Farmers in southwestern France blocked roads and burned bales of hay on Saturday to protest against the slaughter of cows due to skin diseases, as the government said it would vaccinate one million cattle.
French farmers are furious at the government’s harsh response to an outbreak of nodular dermatitis, commonly known as lumpy skin disease.
Veterinarians culled more than 200 cattle on Friday after discovering a case of the disease in the village of Lesbolds-sur-Ariz near the Spanish border.
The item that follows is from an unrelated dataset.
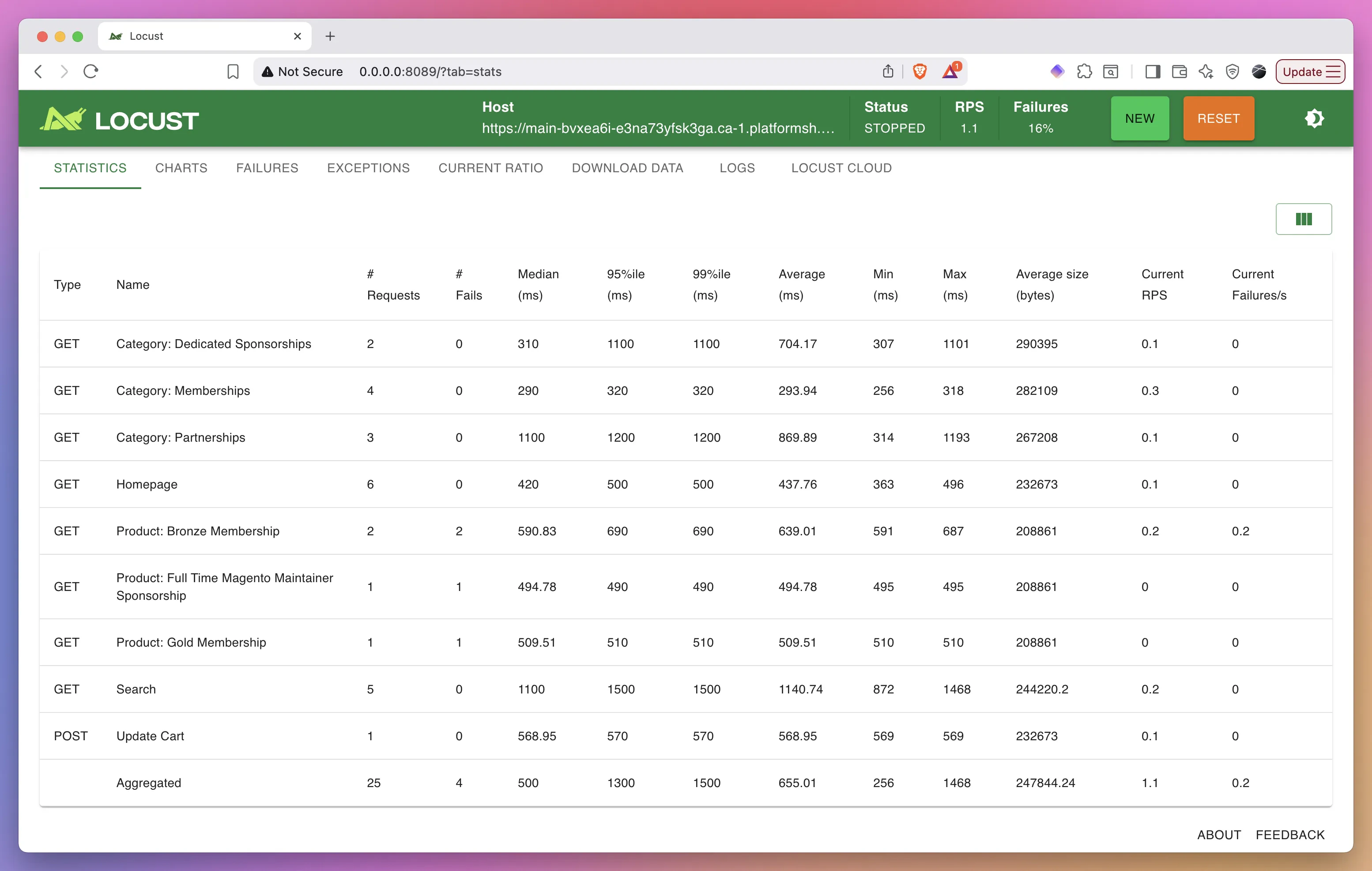
Task: Click the Locust logo in the header
Action: click(119, 120)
Police had to disperse the angry farmers as they escorted them for culling.
Some unions said slaughtering entire herds was ineffective and called for lockdowns across France to “put an end to this madness”.
Dozens of tractors blocked traffic on Saturday, while others were parked in front of public buildings and farmers burned bales of straw and tires.
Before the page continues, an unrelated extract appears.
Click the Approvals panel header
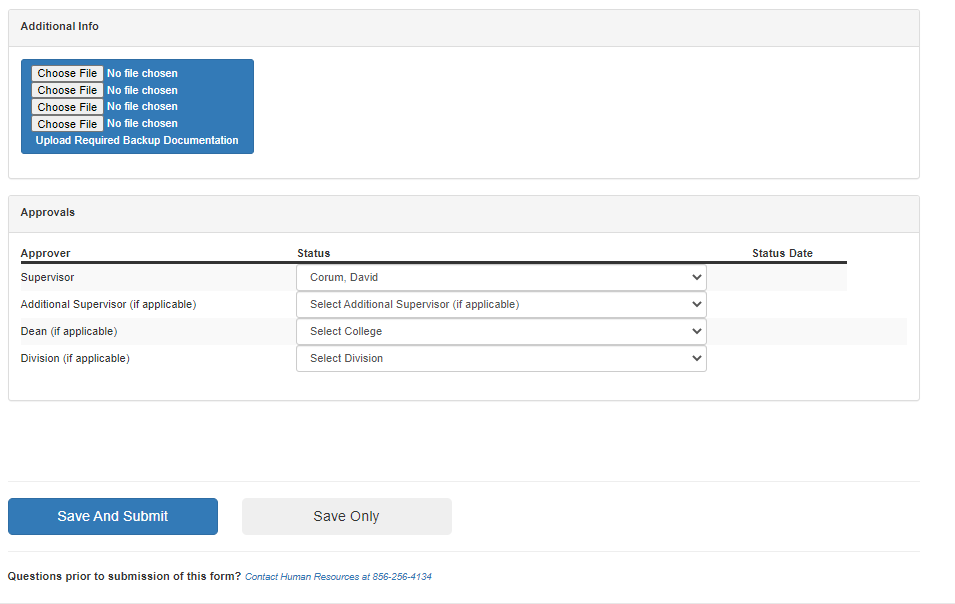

Nearly 150 kilometers of the A64 motorway between Bayonne and Tarbes is closed to traffic due to a blockade that started on Friday night.
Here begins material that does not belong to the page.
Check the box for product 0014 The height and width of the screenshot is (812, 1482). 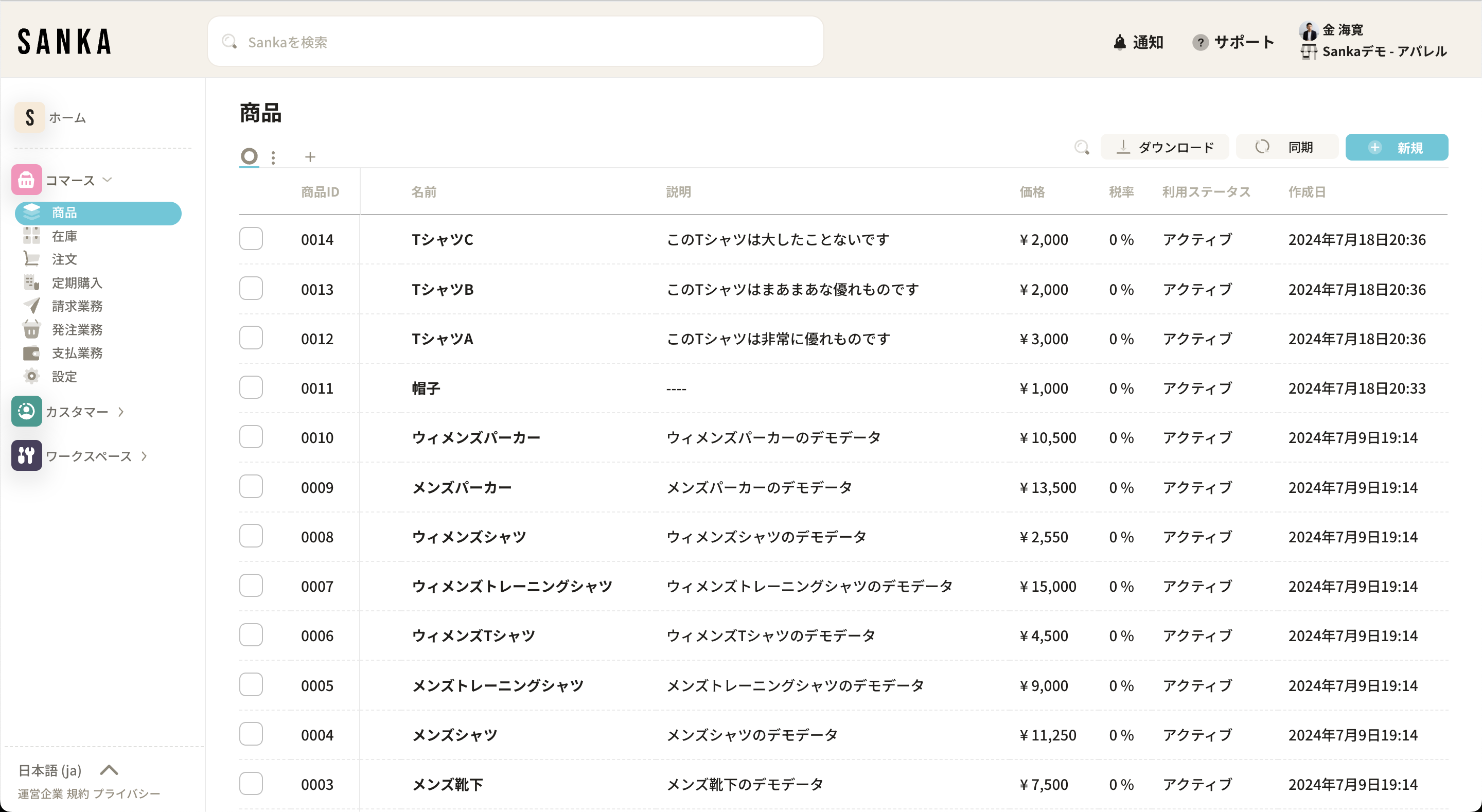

Lumpy skin disease, which is not contagious to humans but can be fatal to cattle, first appeared in France in June.
-“Work for a lifetime”-
The official strategy to stamp out what authorities say is a highly contagious disease is to slaughter all animals in affected herds and conduct “emergency vaccinations” of all cattle within a 50-kilometer (30-mile) radius.
“This is the annihilation of cows and farmers,” said Leon Thierry of the hardline farmers’ union Rural Coordination (CR), who staged a protest in the town of Briscus with a dozen farmers and about 40 tractors.
“In the Pyrenees, there is no doubt that we should slaughter healthy animals that are not sick because they belong to a herd that is said to have sick animals,” he said.
About a hundred farmers gathered in Carbonne, about 40 kilometers southwest of Toulouse, and camped beside the A64 motorway.
“They deployed riot police to kill 200 cows, but you didn’t see them at the drug dealing site!” said Benjamin Kalanquin, 24, who works not far from the farm where the entire herd was slaughtered.
“Outright massacre is not the answer,” he said, vowing to camp out on the highway until Christmas “if there is no convincing response”.
“People are tired of it,” added Benjamin Roquebert, 37.
“You can’t build a herd in five minutes,” the cattle breeder and grain producer added. “It’s a life’s work, spanning generations.”
Protesters also say the government is not doing enough to protect them.
The European Union is expected to sign a trade deal with South America next week that farmers say will outcompete them by flooding the market with cheap produce.
Another protester, Aurelien Marti, said: “We are in dire straits, we don’t have food to eat and we don’t even earn 1,000 euros a month.”
– Vaccination –
About 70 farmers blew horns, set off firecrackers and smoke bombs in front of the agriculture minister’s former parliamentary office in the eastern town of Pontarlier. They hung a dead calf on a tree with a sign that read “Our Animals, Our Lives.”
The government plans to vaccinate 1 million cattle in the New Aquitaine and Occitany regions, Agriculture Minister Anne Geneva said on Saturday.
“In the coming weeks we will vaccinate almost a million animals and thus protect farmers,” she told Ici Occitanie radio.
The vaccines are in addition to the million cattle that have been vaccinated since July, the agriculture ministry told AFP.
The culling has divided farmer unions.
Coordination Rurale and Confederation Paysanne unite to oppose widespread culling and call for a vaccination campaign.
Leading farming union FNSEA supports a blanket cull of affected cattle.